Given text =

So we've moved into our homestays in Yogyakarta after a week of living in a (very nice) hotel. The transition was interesting enough, especially because mine was not seamless at all...
Since I'm the Student Fellow for the trip, Agustini asked me to go along with her to drop each person off at their homestay so that I could see them all, and that was really cool! The first person was Jake and his host family's house is gigantic, so we now refer to his homestay as Jake's mansion. Seriously, the house is two stories, marble tile, a fish pond, newly renovated bedrooms, exercise machines, a new kitchen...this place was amazing! Then we dropped off Rachel, Nina, Sarah and Stephen, and everybody else was deposited into their respective homestays. Each home had its own unique charm and the people of each homestay were all so kind and welcoming, greeting us always with a big smile and warm expressions.
Our homestays are divided up into two parts of town, one neighborhood holding 10 of us and the other one 5 of us. When I dropped off the last few people in the smaller group, I realized that each homestay in that neighborhood was more of a guest house where multiple students stay at once, they weren't families accepting one student into their home like most of the others in the big neighborhood. In fact Mas Bambang, our guide in Yogya, mentioned to me that one place was straight up a hotel. So I start to get a little antsy wondering what my place will be like, but at least the "hotel" that Avery and Betsy were staying in was SUPER nice; they each had a TV in their room and air condition, free wi-fi and their own bathrooms. I was expecting great things for my place after seeing theirs, but you all know that if I had a nice, simple, happy experience in mine then I wouldn't be writing about it now...
My homestay was the Bates motel. (Psycho anyone?) We pull up in the rain, making it all the more ominous, and I'm not kidding the only person of all the homestays who did not look friendly was behind this gate. She looked rather annoyed that we were there, and as it turns out she wasn't even the owner of the place who Agustini expected to meet there, but a worker there. It was a hotel, there was no doubt in my mind about this, but prof was trying to pull this off as a homestay. I was slightly saddened realizing I wasn't staying in a home with an Indonesian family, but I tried to perk up and not let it get me down, thinking how I'll have privacy and independence instead. Well, the looks of this "homestay" were not very promising to say the least. Karen, the other girl assigned to stay there, and I investigate each of our rooms, and a slow wave of disappointment sets over both of us...There is no air conditioning or television like the other hotel, and it's probably right around 85 degrees at this point in the evening. The bathroom consists of a toilet and a basin filled with dirty water probably still around from the previous tenant's stay. There is no toilet paper or shower, just a small bucket floating in the murky water in the basin that we are to fill with water and dump over ourselves as a bath. I think to myself "at least the bed will be comfortable" but as I sprawl out across the mattress it doesn't support me but recedes into itself like I'm lying on a bed of quicksand. Yiick.

Data listing =
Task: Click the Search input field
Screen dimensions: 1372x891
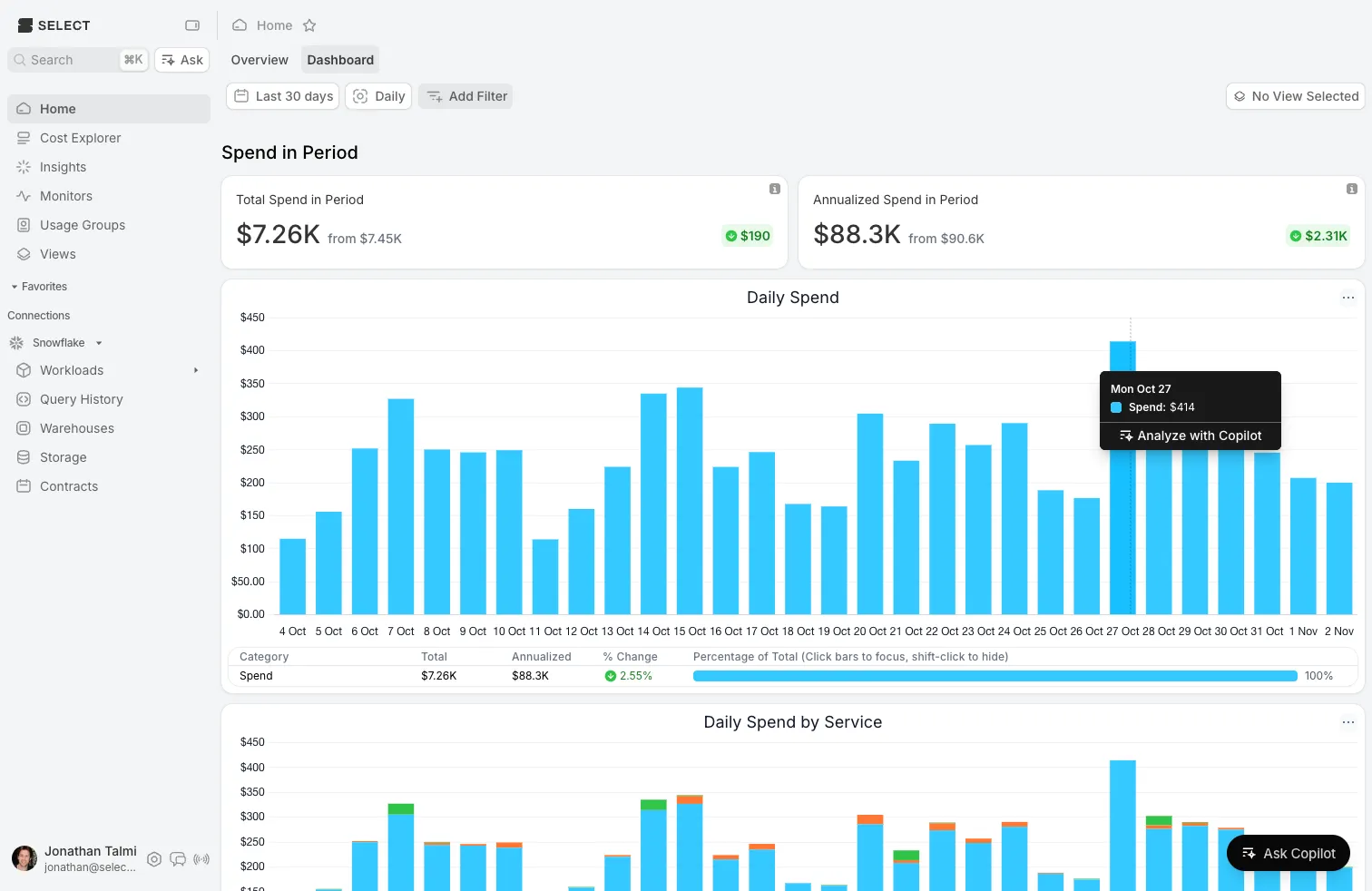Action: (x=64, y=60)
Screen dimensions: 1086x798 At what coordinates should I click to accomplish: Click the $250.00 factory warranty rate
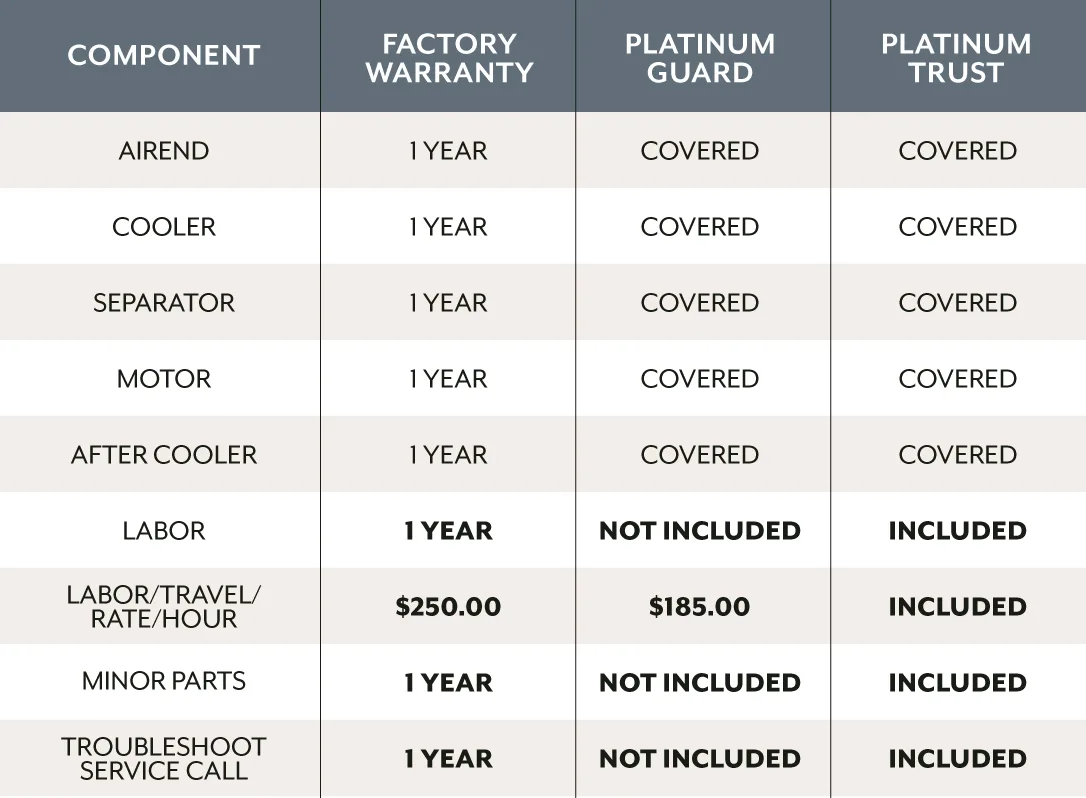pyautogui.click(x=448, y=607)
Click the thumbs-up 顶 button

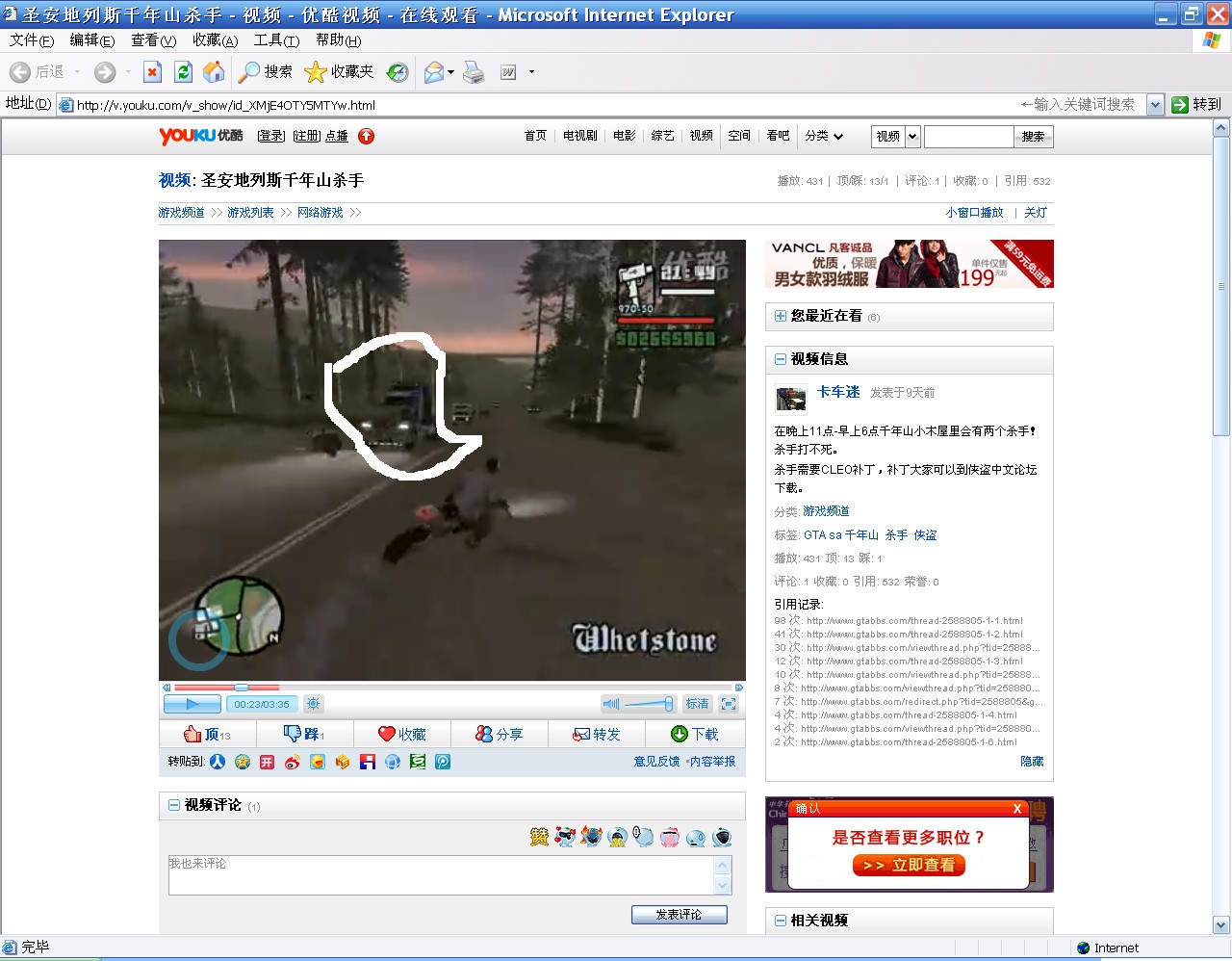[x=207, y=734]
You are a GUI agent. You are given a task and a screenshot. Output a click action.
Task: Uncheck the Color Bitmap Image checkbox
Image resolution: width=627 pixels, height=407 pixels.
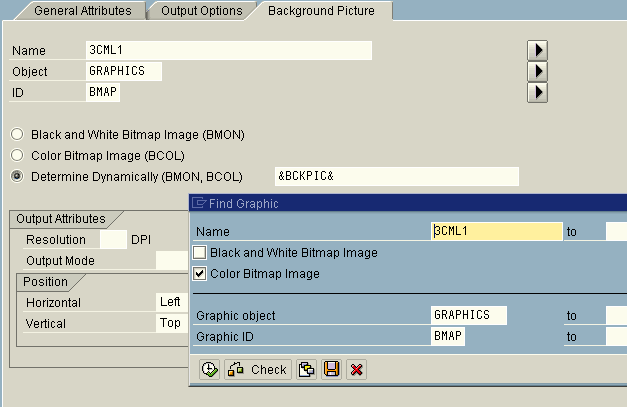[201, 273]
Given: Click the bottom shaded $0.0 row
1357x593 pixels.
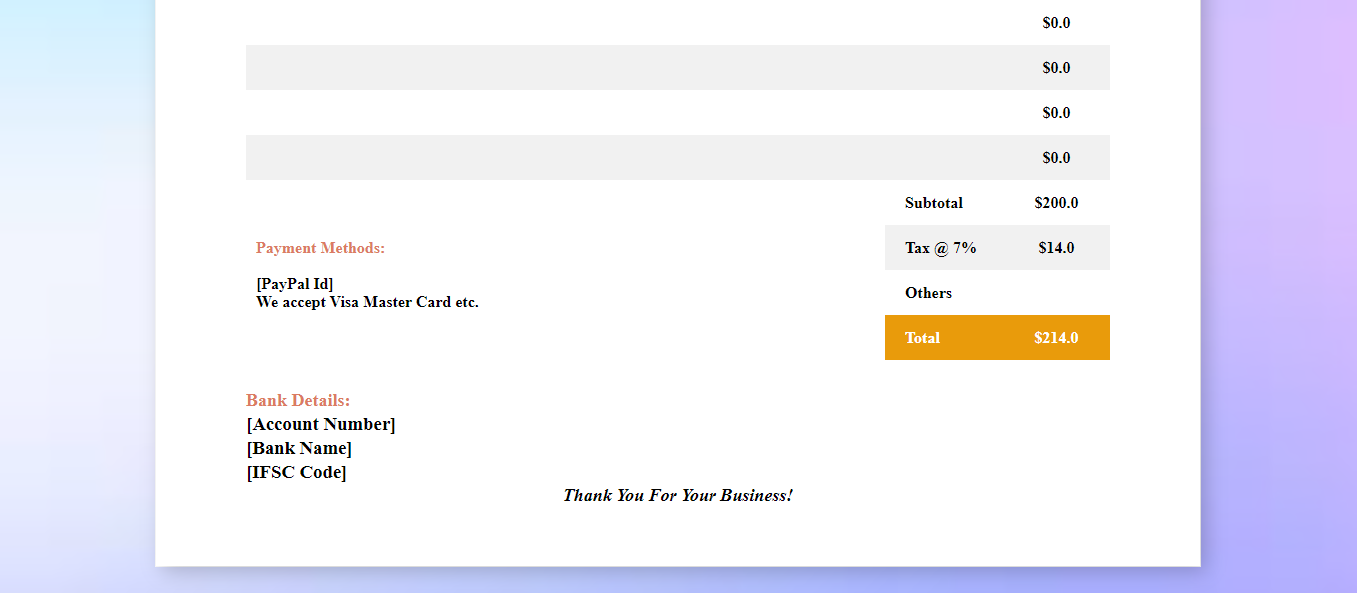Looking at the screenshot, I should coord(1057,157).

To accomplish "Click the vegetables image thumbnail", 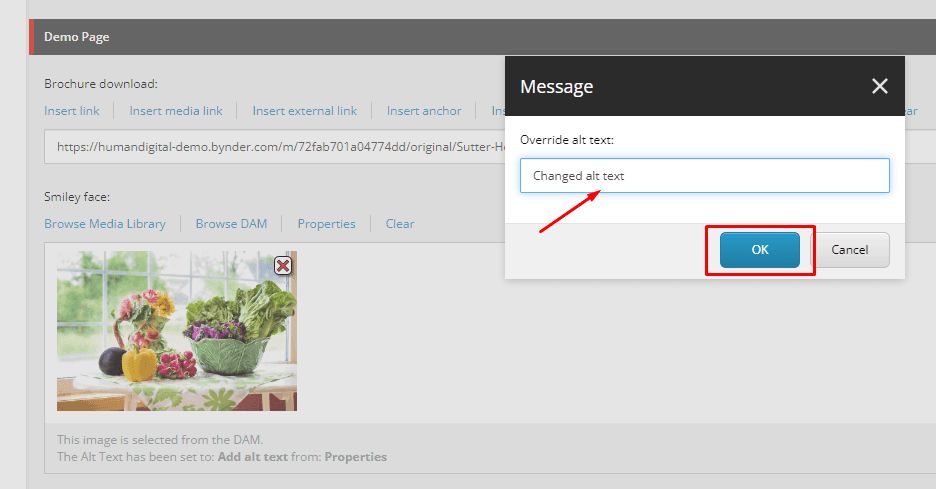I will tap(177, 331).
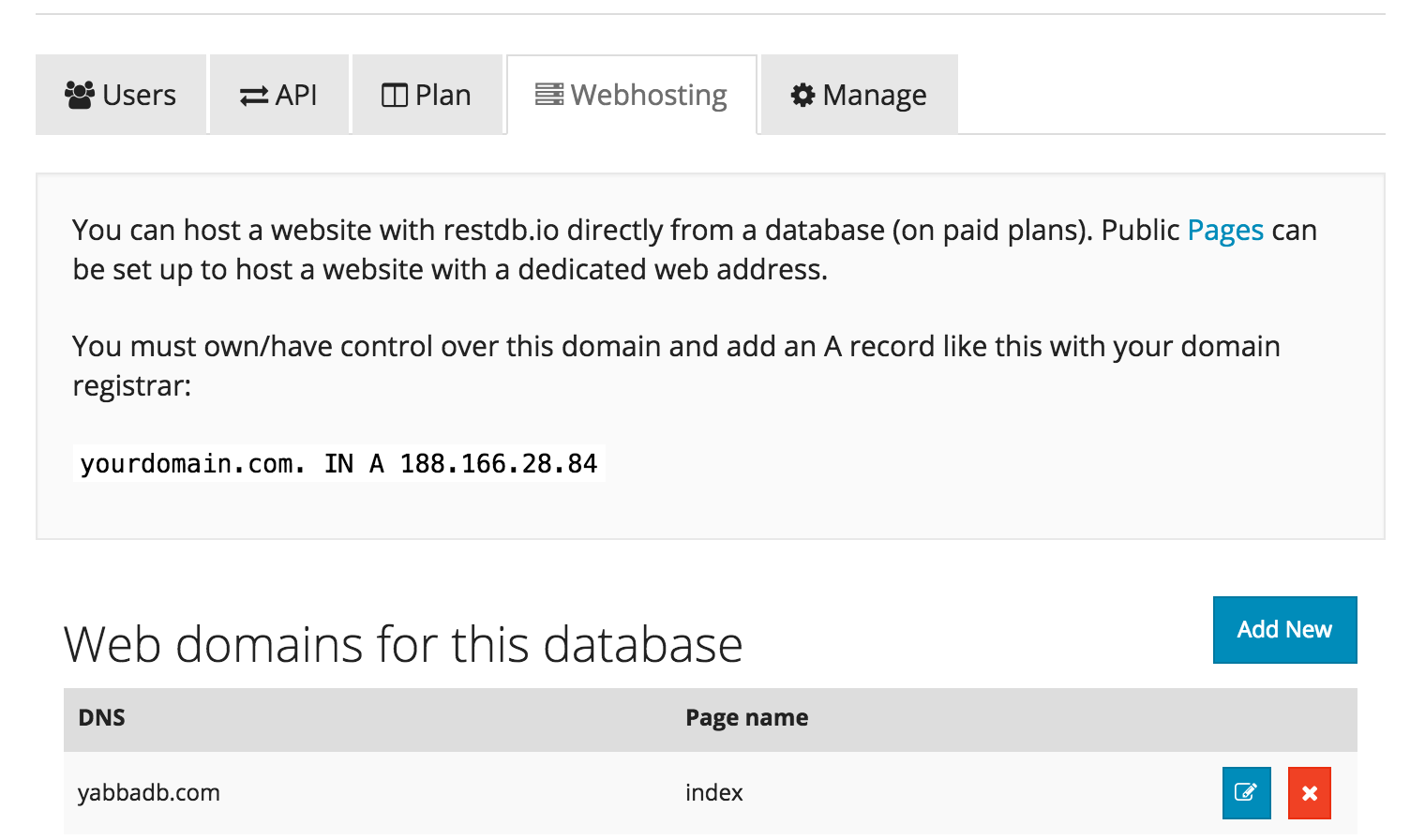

What to work on =
a) In the homestay post, how many students does the smaller neighborhood hold?
b) Name each feature of Jake's host family's house that the homestay post mentions.
Please answer from the homestay post alone.

Solutions below =
a) Five

b)
- Two stories
- Marble tile
- A fish pond
- Newly renovated bedrooms
- Exercise machines
- A new kitchen